2/3 cup of dark brown sugar
A few cloves of peeled garlic
A spice sack: cinnamon stick, bay leaf, black peppercorns, allspice berries, celery seed
1/2 cup cider vinegar
1 or 2 teaspoons of salt, to taste

I use these neat little packets that are made for tea for my spices

Taste it! Then can it!
Make sure the consistency seems right to you. Remove your spices. Use the immersion blender if you so desire. Then, having prepared for this step before hand, can it. That is, have your jars warmed and sterilized, fill them to 1/2 inch headspace, and process them in a boiling water bath for fifteen minutes. My yield was four pints, plus a little for the fridge.

Wednesday, August 11, 2010

The Lost Art of Real Cooking - Give Away!

A while back, I received this special little book in the mail, The Lost Art of Real Cooking by Ken Albala and Rosanna Nafziger. I was immediately taken with it, and since then, it's been moving around the house with me, sitting on my night stand and taking up residence in the kitchen. I intended to read it thoroughly before writing this, but due to the nature of the book, I wandered a little. I got carried away. I picked it up and put it down. I don't think the authors would mind this a bit. I think this book wants you to open it up and just delve into it. It doesn't necessarily need a read through. And it can be revisited over and over.

Eclectic, esoteric, irreverent were some of the words used to describe this book of sometimes "laborious and inconvenient" things to make. It's not so much a book of recipes, as it is a book of cooking ideas. Take the pretension out of many of the delicacies that you find being peddled at fancy food establishments, and a good deal of the time you'll find food that folks like you and me have been making for hundreds of years.

There are many sections to get lost in, from fermented vegetables to fermented beverages, bread making, meat curing, fresh pasta, grains and desserts. And don't forget jams! There is a good sense of humor, from both writers, who take turns explaining their respective topics. Albala is a professor of history (and author of many books), so you'll get some interesting information on say, a medieval pig recipe.
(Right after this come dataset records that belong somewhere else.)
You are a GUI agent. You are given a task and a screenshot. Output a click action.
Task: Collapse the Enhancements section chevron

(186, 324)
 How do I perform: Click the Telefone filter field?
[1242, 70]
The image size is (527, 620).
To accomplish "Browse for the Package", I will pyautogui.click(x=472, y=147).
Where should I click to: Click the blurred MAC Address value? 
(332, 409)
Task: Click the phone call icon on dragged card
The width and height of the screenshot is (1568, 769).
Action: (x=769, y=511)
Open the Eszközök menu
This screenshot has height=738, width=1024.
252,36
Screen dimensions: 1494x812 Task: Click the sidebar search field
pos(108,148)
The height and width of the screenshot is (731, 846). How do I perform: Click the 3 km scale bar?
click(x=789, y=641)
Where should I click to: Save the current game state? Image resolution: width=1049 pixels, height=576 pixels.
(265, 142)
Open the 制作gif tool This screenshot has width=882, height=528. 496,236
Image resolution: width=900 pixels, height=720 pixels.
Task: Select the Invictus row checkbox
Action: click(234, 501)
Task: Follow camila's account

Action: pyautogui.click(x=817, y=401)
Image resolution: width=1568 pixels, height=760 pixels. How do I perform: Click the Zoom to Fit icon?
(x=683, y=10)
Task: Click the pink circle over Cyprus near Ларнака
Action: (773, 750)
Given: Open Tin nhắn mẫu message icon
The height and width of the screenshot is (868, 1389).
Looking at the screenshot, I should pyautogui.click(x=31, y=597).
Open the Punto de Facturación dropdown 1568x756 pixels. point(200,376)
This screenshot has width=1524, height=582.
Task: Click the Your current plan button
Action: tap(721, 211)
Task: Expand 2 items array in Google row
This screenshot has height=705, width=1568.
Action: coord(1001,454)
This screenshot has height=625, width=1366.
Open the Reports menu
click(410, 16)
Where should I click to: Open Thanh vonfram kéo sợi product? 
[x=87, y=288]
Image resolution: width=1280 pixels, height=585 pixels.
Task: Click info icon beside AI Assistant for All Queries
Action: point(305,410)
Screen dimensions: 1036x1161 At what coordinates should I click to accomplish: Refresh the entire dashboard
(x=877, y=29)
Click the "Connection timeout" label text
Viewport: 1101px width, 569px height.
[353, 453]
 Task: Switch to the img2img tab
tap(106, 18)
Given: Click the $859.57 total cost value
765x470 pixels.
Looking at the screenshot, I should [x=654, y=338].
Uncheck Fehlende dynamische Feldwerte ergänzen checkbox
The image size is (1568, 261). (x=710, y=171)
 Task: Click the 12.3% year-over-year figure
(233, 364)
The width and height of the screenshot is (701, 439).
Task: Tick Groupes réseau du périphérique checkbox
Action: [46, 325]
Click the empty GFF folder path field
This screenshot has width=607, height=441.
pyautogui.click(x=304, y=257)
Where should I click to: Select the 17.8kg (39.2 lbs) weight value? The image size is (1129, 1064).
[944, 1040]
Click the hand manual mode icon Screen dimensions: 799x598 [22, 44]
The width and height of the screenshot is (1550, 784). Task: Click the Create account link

Nafziger is a chef and editor who hails from West Virginia, and likes to reference her homespun West Virginian upbringing.

Some of the things that fascinated me was learning about Koji mold and utilizing wild yeasts for your bread making. I wanted to follow the recipe for a gallon of beer, but I haven't yet gotten there. Talk about inconvenient food, Albala tells you how to make and grind your own malt. Apparently, the purist home brewers he talked to scoffed at this idea, and he went ahead and did it anyway. I applaud this gumption, but go read the description on how to grind malt! (But then again, I have no problem taking days to make a jam or jelly.)

The book itself is formatted like an old-timey cookbook, which if you're like me, and have piles of cookbooks spilling out of your bookshelves, you know all about. Vaguely cryptic and sometimes insufficient in detail, these kinds of books have recipes like little pieces of flash fiction, all of a paragraph long. In The Lost Art of Real Cooking, the narrative is the route taken on most of these, and I'll be honest, it flusters me sometimes. Although I like to wing it, and make things my own, I do like bullet points and clarity. But it teaches a great lesson: get in there and just do it, all ready! Stop shilly-shallying and make the goshdarn fermented pickles already!

So, I'll admit it. I've made a great deal of cucumber pickles in my life, but never fermented them! Gadzooks! Please don't think less of me. I've jumped this hurdle, and made it safely on the other side. Why, you ask? Oh, I don't know. I've fermented other things, but cucumbers just didn't make the list. This book nudged me. It said: come on, just put some cucumbers in some water, salt, spices and vinegar and just do it already. It's one of the nicest parts of this book. It's encouragement makes you feel like you made the decision yourself, when in fact they were nudging you all along.

The Pickles:

I packed my garden's cucumbers into a sterilized half-gallon mason jar. I put in two garlic cloves, and some pickling spices, a bay leaf, and a dried hot pepper. I covered it in a brine made of 1/2 cup of kosher salt mixed with 8 cups of water. I stuck a glass in the jar (which I saw being done on a blog, but I can't remember which one! What a great idea!) to weigh the cucumbers down, keeping them submerged under the liquid. I put the jar in the basement, and almost three weeks later, I had the most incredible, crunchy, salty, sour pickles I have ever had. And I've had some good pickles.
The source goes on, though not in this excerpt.